- **Extracted text**:
“O Come, O Come Emmanuel”
O come, o come, Emmanuel,
And ransom captive Israel,
That mourns in lonely exile here
Until the Son of God appear.
Rejoice! Rejoice! Emmanuel
Shall come to thee, O Israel.
O come, thou rod of Jesse, free
Thine own from Satan’s tyranny;
From depths of hell they people save
And give them vict’ry o’er the grave
O come, O Dayspring, come and cheer
Our spirits by thine advent here;
And drive away the shades of night
And pierce the clouds and bring us light.
O come, Though Key of David, come
And open wide our heavenly home
Make safe the way that leads on high
And close the path to misery.
O come, O come, Adonai,
Who in thy glorious majesty
From Sinai’s mountain, clothes in awe,
Gavest they folk the elder law
“O Come, O Come Emmanuel”* dates back to the ninth century, although we don’t actually know who wrote it or precisely when it was written. We can speculate that it was written by a monk or priest prior to 800 A.D. and it is the oldest Christmas carol still sung today.
Originally penned in Latin, each of the seven verses were sung in churches and monasteries over one week of Advent, leading up to Christmas day. Each verse was representative of a different biblical perspective of the Messiah: why He came to the earth, who He was, and what He represented. It was extremely popular in the Medieval Ages because it was one of the few ways that a very illiterate society heard the full story of how the Old and New Testament accounts of the Messiah came together in the birth of Christ.

- **What the exercise asks**:
Resume the passage on the carol "O Come, O Come Emmanuel" after its last sentence and continue it.

- **Information provided**:
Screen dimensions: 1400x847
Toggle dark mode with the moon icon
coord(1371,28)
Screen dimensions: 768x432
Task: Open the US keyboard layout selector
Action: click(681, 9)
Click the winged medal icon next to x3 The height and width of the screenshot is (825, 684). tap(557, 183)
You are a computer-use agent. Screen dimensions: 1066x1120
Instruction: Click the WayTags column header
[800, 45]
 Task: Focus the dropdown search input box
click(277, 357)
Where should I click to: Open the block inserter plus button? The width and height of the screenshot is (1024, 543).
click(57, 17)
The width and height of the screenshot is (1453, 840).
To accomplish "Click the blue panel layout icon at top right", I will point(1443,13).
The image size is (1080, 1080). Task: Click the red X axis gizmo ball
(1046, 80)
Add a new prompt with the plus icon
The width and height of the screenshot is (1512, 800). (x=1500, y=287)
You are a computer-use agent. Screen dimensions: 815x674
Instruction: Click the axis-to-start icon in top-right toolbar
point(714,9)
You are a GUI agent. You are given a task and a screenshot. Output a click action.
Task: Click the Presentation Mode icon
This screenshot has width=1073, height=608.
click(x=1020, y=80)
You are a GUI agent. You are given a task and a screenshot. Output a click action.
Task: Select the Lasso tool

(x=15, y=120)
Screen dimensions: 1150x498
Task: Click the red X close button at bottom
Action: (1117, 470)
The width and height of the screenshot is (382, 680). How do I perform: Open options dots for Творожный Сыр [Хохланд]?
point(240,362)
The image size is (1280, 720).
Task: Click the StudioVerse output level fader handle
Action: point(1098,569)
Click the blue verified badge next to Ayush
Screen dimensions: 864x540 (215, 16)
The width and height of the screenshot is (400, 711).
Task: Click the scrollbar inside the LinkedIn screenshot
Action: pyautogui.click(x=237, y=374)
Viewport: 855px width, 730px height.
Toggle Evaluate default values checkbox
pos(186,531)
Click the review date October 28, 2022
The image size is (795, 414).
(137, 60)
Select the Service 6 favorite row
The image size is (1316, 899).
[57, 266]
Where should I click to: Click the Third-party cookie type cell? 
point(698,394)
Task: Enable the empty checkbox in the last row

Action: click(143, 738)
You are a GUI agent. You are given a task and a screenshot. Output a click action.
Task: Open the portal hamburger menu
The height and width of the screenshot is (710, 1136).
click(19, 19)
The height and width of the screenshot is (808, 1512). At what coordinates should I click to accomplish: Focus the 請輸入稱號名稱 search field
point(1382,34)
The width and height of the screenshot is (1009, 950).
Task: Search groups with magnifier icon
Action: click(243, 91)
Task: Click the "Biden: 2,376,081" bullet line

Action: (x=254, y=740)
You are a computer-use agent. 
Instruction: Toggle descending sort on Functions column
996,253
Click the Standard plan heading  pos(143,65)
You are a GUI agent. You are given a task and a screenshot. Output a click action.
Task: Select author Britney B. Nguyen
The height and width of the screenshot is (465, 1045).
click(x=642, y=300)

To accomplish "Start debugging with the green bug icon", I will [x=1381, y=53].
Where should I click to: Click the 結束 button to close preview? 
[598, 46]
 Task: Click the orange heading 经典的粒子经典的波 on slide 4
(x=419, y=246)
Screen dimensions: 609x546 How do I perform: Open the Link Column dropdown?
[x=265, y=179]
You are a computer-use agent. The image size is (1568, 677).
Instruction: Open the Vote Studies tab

- **Answer to this exercise**:
In 1818, a brilliant man, fluent in over twenty languages, and who was too radical for the Anglican church, was sent to the Madiera Islands off the coast of Africa to keep him quiet and let him do the work of God there. His name was Mason Neale. He set up an orphanage, a girls’ school, and a refuge for prostitutes. He also found the Latin chant called “O Come, O Come Emmanuel” in a little book during his hours and hours of studies, and translated it into English. The tune that went with this translation had been used with it for years. It was called “Veni Emmanuel” and it originated in the fifteenth century from French Franciscan nuns living in Portugal.
The English translation along with the “Veni Emmanuel” melody was first published together in 1850 in England. It was cut down to five verses and spread quickly in popularity over Europe and America. But much of the meaning of the song seemed to be lost over the years. Since the richness of lyrics were the primary interest of the author and translator, it seems only fitting that we strive to understand the depth of the meaning behind the words.
Isaiah 7:14 and Matthew 1:23 set the stage for the first verse of the song. With Israel as the symbol for the Christian world which has been held captive by sin, Emmanuel is introduced: “God with us”.
Isaiah 11 is where “O come, thou rod of Jesse, free” comes from. The rod is a representation of Christ, who alone can conquer Satan and bring eternal life.
Malachi 4:2 says, “The sun of righteousness will rise with healing in its wings.” This is where the concept of the morning star comes from, which is what “O come, O Dayspring, come and cheer” alludes to. This verse in the song proclaims that the Savior will bring justice, honesty and truth, and He will cast out darkness.
“O come, thou key of David” references Isaiah 22:22. It’s about a newborn King who holds the key to the kingdom of God, and He provides the only way to get in.
This song, reverent and profound, eerie, ancient, and beautiful, is my favorite this year. I thank God for inspiring a theology scholar hundreds of years ago to write it, and for preserving it for us to sing today.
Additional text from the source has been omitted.